● Stated task: Quote the court ruling excerpt from "III. DISCUSSION" to "the issues presented." word for word.

-- START Selected extract --

Courts in this Circuit consider several factors when deciding whether to dismiss in this context, including “bad faith, negligence, and indifference.” Motors Liquidation Co., 2020 WL 2765695, at *2. “Other factors include 1) the duration of appellant's failures or non-compliance; 2) whether appellant had notice that such conduct would result in dismissal; 3) whether prejudice to the appellee is likely to result; 4) the balance of the court's interest in managing its docket against appellant's interest in receiving an opportunity to be heard; and 5) the efficacy of a sanction less draconian than dismissal.” Id. “No single factor is dispositive.” Sanango v. Ruby Nails Tarrytown, Inc., No. 20-CV-08245, 2023 WL 145521, at *2 (S.D.N.Y. Jan. 10, 2023). “Ultimately, the record must be viewed as a whole in order to determine whether dismissal is warranted.” Id.
III. DISCUSSION
The factors weigh in favor of dismissal here. Under Federal Rule of Bankruptcy Procedure 8009, an appellant “must file with the bankruptcy clerk and serve on the appellee a designation of the items to be included in the record on appeal and a statement of the issues to be presented[ ] . . . within [fourteen] days after: (i) the appellant's notice of appeal as of right becomes effective under Rule 8002; or (ii) an order granting leave to appeal is entered.” Fed.R.Bankr.P. 8009(a)(1). Appellant's notice of appeal was docketed in the Bankruptcy Court on April 2, 2024, (see Bankr. Dkt. ECF No. 55), and docketed in this Court on April 15, 2024, (ECF No. 1). Three months have passed since the notice of appeal was docketed in this Court, and Appellant has not filed a designation of the items to be included in the record or a statement of the issues presented.

-- END Selected extract --
-- START Material --

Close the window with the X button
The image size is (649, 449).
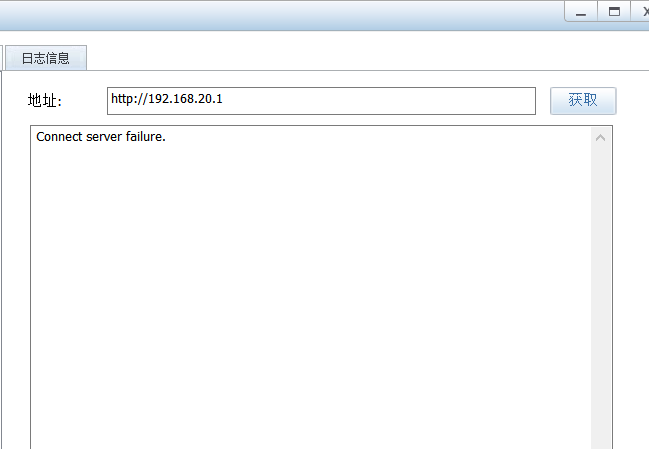tap(643, 12)
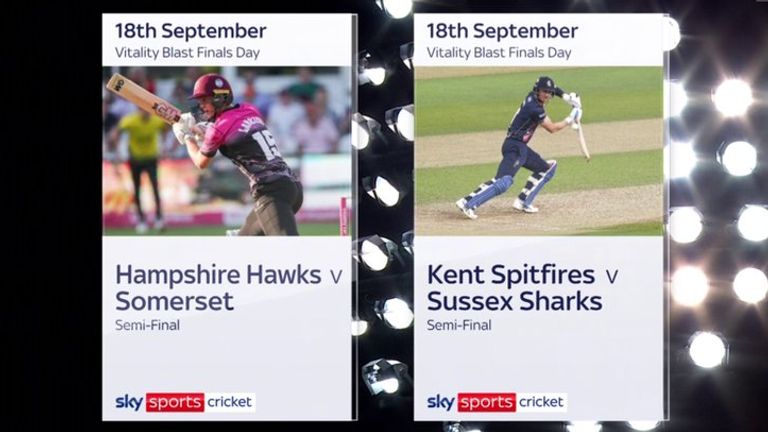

-- END Material --

● The completed task:
III. DISCUSSION
The factors weigh in favor of dismissal here. Under Federal Rule of Bankruptcy Procedure 8009, an appellant “must file with the bankruptcy clerk and serve on the appellee a designation of the items to be included in the record on appeal and a statement of the issues to be presented[ ] . . . within [fourteen] days after: (i) the appellant's notice of appeal as of right becomes effective under Rule 8002; or (ii) an order granting leave to appeal is entered.” Fed.R.Bankr.P. 8009(a)(1). Appellant's notice of appeal was docketed in the Bankruptcy Court on April 2, 2024, (see Bankr. Dkt. ECF No. 55), and docketed in this Court on April 15, 2024, (ECF No. 1). Three months have passed since the notice of appeal was docketed in this Court, and Appellant has not filed a designation of the items to be included in the record or a statement of the issues presented.